God’s plan was to teach the proper humility to Isaiah so that Isaiah could be prepared to truly let God lead him.   The plan of Jesus was to teach the proper humility to Peter and James and John so that they would be ready to let God lead them.    They needed to be assured that they were under God’s call to do God’s Work.   They needed to understand that God Himself would be the one to catch the men that God knew were out there to hear God’s Word and believe.
When you are discouraged, this is what you need to learn, too.   Is the problem because you are not trusting that God has the desire to bless you and to keep you personally?  Is your own sense of your sin holding you back in such a way that you are holding back from reaching out to the congregation so that we are all held back on account of it?   Is the problem really that we are not doing what God has commanded us in working together as a congregation, or is the problem that we are not willing to wait for God’s timing?  Are you feeling lonely in your faith because you have made yourself alone or is it because you have been abandoned by those who have been called to embrace you for the sake of Jesus Christ?

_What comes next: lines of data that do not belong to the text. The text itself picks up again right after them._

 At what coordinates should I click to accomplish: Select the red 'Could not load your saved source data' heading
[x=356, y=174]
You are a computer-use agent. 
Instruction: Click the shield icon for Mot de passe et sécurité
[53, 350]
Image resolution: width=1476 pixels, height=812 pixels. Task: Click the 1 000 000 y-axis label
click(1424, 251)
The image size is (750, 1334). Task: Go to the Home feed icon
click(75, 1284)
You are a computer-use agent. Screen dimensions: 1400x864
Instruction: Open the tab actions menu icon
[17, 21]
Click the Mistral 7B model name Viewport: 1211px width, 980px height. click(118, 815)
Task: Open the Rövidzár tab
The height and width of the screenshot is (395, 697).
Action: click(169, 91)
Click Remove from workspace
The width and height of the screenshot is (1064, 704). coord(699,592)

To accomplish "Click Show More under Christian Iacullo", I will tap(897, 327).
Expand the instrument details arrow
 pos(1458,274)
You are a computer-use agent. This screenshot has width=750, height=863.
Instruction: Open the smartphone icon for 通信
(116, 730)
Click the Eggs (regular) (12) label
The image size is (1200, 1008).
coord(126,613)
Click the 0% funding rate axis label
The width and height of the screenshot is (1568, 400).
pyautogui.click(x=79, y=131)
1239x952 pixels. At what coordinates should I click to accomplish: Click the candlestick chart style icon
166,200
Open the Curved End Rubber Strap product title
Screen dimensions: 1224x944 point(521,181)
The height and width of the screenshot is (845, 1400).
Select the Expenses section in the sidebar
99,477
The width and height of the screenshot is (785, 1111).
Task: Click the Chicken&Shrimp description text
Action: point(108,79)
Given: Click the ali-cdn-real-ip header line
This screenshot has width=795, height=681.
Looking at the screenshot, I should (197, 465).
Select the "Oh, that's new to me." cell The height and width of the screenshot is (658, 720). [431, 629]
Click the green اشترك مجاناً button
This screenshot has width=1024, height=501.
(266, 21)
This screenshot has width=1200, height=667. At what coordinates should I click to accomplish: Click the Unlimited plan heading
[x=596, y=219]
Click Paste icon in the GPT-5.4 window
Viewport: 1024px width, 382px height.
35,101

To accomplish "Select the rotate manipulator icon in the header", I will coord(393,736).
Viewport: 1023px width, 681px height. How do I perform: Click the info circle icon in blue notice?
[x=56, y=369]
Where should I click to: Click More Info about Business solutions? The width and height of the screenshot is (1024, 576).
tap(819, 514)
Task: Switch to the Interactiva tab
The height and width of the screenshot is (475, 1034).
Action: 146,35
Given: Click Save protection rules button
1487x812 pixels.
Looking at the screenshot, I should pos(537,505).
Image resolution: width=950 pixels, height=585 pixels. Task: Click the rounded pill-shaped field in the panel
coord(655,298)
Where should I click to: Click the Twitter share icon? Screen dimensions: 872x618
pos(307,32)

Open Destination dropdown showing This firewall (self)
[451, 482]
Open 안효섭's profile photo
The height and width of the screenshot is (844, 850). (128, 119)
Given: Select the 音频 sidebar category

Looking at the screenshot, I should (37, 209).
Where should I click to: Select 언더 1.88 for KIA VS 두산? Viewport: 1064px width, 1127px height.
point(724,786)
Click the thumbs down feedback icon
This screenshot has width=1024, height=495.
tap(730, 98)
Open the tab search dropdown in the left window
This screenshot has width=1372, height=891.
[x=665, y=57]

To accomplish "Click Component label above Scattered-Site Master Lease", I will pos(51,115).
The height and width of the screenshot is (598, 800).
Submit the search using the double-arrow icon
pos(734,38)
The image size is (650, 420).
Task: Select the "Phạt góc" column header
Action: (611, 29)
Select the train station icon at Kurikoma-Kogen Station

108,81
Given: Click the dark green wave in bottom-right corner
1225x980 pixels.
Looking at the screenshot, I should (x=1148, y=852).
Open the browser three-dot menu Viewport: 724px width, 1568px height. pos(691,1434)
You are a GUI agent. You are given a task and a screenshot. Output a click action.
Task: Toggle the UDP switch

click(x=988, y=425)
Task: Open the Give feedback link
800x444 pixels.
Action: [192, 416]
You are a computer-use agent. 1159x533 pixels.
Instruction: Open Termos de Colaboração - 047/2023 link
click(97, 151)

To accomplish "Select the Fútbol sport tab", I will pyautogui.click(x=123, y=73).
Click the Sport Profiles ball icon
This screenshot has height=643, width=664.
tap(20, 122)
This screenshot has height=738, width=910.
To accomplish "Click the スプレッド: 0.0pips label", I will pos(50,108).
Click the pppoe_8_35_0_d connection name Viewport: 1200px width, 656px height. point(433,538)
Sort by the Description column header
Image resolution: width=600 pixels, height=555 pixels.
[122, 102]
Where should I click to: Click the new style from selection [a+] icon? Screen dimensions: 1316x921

Are the nets empty because you have been only half-hearted in your fishing or because there simply aren’t too many fish in the waters around you?
Whatever the answer may be, there is one thing we know for certain.  Paul reminds us in 2 Timothy 2:19, “God’s solid foundation stands firm, sealed with this inscription, ‘The Lord knows those who are His.’”   He knows those for whom He has died.   He went to the Cross for people who thought that God did not know what He was doing.   He was crucified by people who thought that there wisdom and experience made them more qualified to judge God’s Will than God Himself.   Jesus went to the Cross for people who meant well but faltered in their faith when they did not see the success they were hoping to see.  Jesus died for people who were astonished at what happened to Him.   He died for people who were so discouraged and so disappointed to see someone with such promise suffer so horribly that they ran from the sight of Him.   He died for them because He understood them.  He understood the problem and He knew that this was the only way their sins could be purged and their iniquity taken away.  
Jesus knows those for whom He died.  He knows you.   He knows you and He forgives you.   He knows you and He loves you.   He knows you and He provides you with the grace to say, “Master, I have toiled all night and caught nothing; nevertheless, at Your word I will let down the net.”   You see, that is what saving faith is all about.   It is about trusting that God’s way is the right way.   It is about the willingness born from faith to, nevertheless, seek out the guidance of God’s Word even when it doesn’t seem to be the best way to get things done.   Saving faith is about what God Himself has in His control as He guides you in His love by the very Word of God that has called you and changed you and made you to be the very person who you are in Christ Jesus, our Lord.
There are times when the smart thing is to keep on doing the same thing because what you are doing is the right thing.   May God give you the wisdom to recognize such times and the courage to continue in doing the right thing for Jesus’ sake.  Amen.